Cyclic behavior of a prefabricated self-centering beam–column connection with a bolted web friction device

Abstract A prefabricated post-tensioned (PT) self-centering beam–column connection using a bolted web friction device (PSC connection) has been proposed. This connection is different from a common self-centering connection using a bolted web friction device (SC connection) in that the beam of a steel frame with a PSC connection is divided into three parts connected with a vertical plate and PT strands, and the beam, including the gap opening feature, can be treated as a normal single beam on site. Eight PSC connections were designed with various combinations of design parameters, which include the initial PT forces, friction bolt forces and loading histories.
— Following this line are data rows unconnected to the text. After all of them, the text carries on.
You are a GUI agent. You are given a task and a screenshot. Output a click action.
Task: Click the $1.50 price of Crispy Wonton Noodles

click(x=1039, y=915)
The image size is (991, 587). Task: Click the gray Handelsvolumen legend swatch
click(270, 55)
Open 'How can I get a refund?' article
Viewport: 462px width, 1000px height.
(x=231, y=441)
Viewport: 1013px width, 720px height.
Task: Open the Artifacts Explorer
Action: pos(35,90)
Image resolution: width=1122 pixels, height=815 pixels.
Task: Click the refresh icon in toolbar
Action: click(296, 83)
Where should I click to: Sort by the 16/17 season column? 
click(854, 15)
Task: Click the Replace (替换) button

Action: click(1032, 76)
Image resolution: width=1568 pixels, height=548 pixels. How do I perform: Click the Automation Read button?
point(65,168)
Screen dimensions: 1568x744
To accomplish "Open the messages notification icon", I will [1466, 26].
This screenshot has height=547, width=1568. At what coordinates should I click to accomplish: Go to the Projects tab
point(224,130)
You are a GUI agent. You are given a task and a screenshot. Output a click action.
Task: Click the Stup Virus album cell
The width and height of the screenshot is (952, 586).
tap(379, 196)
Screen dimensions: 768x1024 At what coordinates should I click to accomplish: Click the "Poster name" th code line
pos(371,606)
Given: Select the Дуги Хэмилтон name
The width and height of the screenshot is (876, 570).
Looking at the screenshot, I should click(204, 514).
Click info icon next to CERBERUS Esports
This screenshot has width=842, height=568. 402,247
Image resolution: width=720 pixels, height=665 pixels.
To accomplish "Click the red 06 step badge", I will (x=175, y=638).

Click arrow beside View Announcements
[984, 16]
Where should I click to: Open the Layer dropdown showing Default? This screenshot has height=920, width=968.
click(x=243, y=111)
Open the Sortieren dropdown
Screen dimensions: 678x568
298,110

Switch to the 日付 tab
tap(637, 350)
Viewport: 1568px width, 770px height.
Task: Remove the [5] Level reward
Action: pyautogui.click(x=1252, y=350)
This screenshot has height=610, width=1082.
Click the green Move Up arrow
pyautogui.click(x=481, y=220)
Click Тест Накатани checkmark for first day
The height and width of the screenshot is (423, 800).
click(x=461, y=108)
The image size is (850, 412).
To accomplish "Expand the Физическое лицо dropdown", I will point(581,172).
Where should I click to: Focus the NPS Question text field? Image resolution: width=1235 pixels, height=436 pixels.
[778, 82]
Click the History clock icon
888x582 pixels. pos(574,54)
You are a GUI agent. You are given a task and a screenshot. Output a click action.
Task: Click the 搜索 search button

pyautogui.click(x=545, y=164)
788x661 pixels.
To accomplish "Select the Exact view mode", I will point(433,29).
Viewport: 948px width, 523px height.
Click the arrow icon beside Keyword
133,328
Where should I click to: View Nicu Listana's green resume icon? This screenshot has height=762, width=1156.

Low-cycle loading experiments were conducted to study the seismic behavior of the PSC connections and to investigate the effects of the initial PT force and the friction bolt force. Additionally, relevant theoretical analyses were conducted, and the results indicated that the maximum PT force at 5% radians drift with the PSC connection did not exceed the yield force, and the average loss of the PT force was within 10%. The residual rotations of all the specimens were minimal, which indicated that the PSC connection had the same robust self-centering behavior compared to that of the SC connection. Simultaneously, the PSC connection does not require on-site aerial tension in high-rise buildings because the post tensioning can be introduced on the ground or in the factory. The theoretical double-flag models match the experimental results notably well and can be applied in the analysis and design of prefabricated self-centering steel frames.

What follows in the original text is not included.